Desirable defects: Flaws introduced to liquid crystals could lead to new generation of advanced materials -- ScienceDaily
"Generally, flaws are the last thing you'd want in a liquid crystal," explains Giuseppe D'Adamo, postdoctoral fellow at SISSA. "However, this new method allows us to exploit the defects in the material to our advantage." D'Adamo is first author of a paper just published in Physical Review Letters. The study made computer models of colloidal suspensions in liquid crystals subjected to electrical fields modulated over time. Colloids are particles in suspension (i.e., a condition halfway between dispersion and solution) in a liquid.
These composite materials have been receiving plenty of attention for their optical properties for some time now, but the use of electrical fields to modify them at will is an absolute novelty. "Our simulations demonstrate that by switching on or off an electrical field of appropriate intensity we can re-order the colloids by arranging them into columns or planes," comments Cristian Micheletti of SISSA, co-author of the paper. "This easy-to-control plasticity could make the material suitable for optical-electronic devices such as e-readers, for example."

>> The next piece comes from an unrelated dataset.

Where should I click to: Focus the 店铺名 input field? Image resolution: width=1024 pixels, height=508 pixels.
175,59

Liquid crystals are particular types of liquids. In a normal liquid, molecules have no systematic arrangement and, viewed from any angle, they always appear the same. The molecules forming liquid crystals, by contrast, are arranged in precise patterns often dictated by their shape. To get an idea of what happens in a liquid crystal, imagine a fluid made up of tiny needles which, instead of being arranged chaotically, all point in the same direction. This also means that if we look at the liquid from different viewpoints it will change in appearance, for example it might appear lighter or darker (have you ever seen this happen in LCD monitors, especially the older models?).

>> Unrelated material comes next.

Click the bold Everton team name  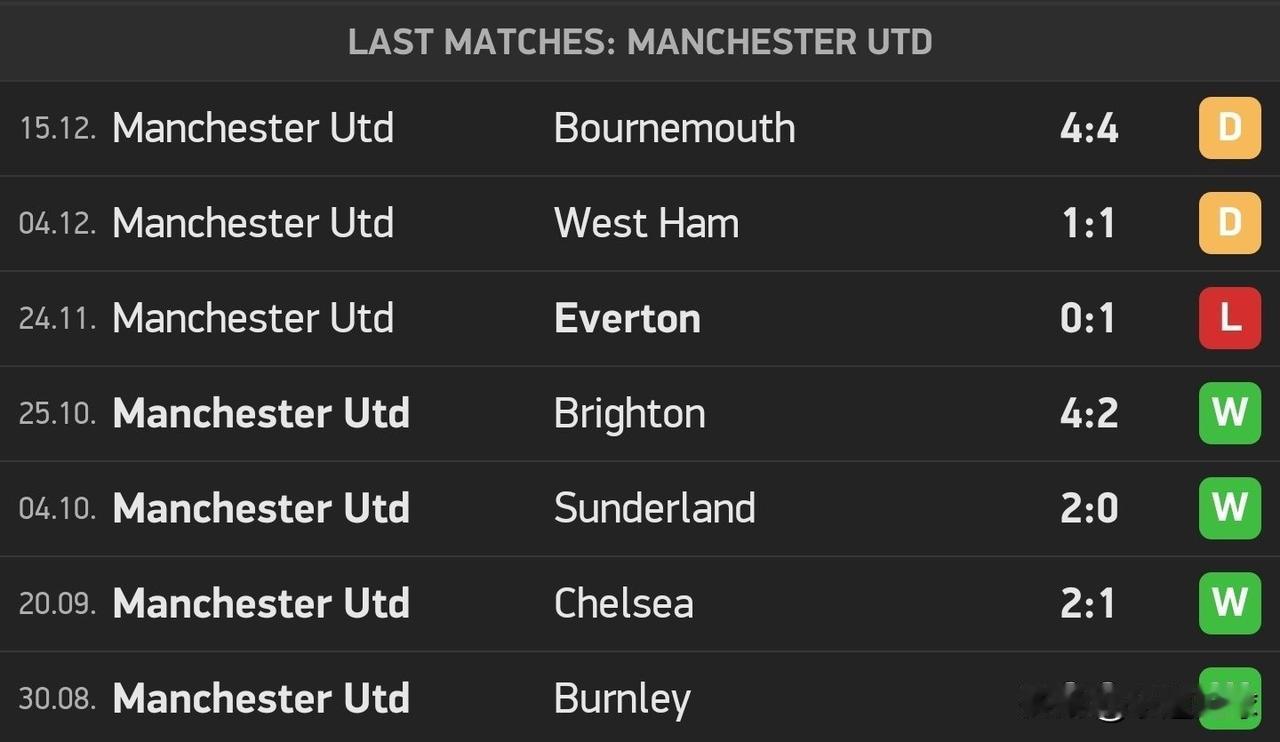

"The useful natural tendency of liquid crystal molecules to spontaneously arrange themselves in a certain pattern can be counteracted by introducing colloids in the fluid. In our case, we used microscopic spherical particles, which 'force' the molecules coming into contact with their surface to adapt and rotate in a different direction" explains D'Adamo. "This creates 'defect lines' in the material, i.e., circumscribed variations in the orientation of molecules which result in a local change in the optical properties of the medium."
These defect lines have an important effect: they enable remote interactions among colloidal particles, by holding them together as if they were thin strings. "Liquid crystal molecules tend to align along the electrical field. By switching the field on and off we create competition between the spontaneous order of the liquid crystal, the order dictated by the surface of the colloidal particles and, finally, the order created by the electrical potential," says Micheletti. "This competition produces many defect lines that act on the colloids by moving them or clustering them."
"It's a bit like pulling the invisible strings of a puppet: by carefully modulating the electrical fields we can, in principle, make all the particles move and arrange them as we like, by creating defect lines with the shape we want" continues D'Adamo. "An important detail is that the colloidal configurations are metastable, which means that once the electrical field has been switched off the colloids remain in their last position for a very long time."
In brief, this implies that the system only requires energy when it changes configuration, a major saving. "In this respect, the method works like the electronic ink used in digital readers, and it would be interesting to explore its applicability in this sense," concludes Micheletti. The study, carried out with the collaboration of SISSA, the University of Edinburgh and the University of Padova, has been included as an Editors' Suggestion among the Highlights of the journal Physical Review Letters.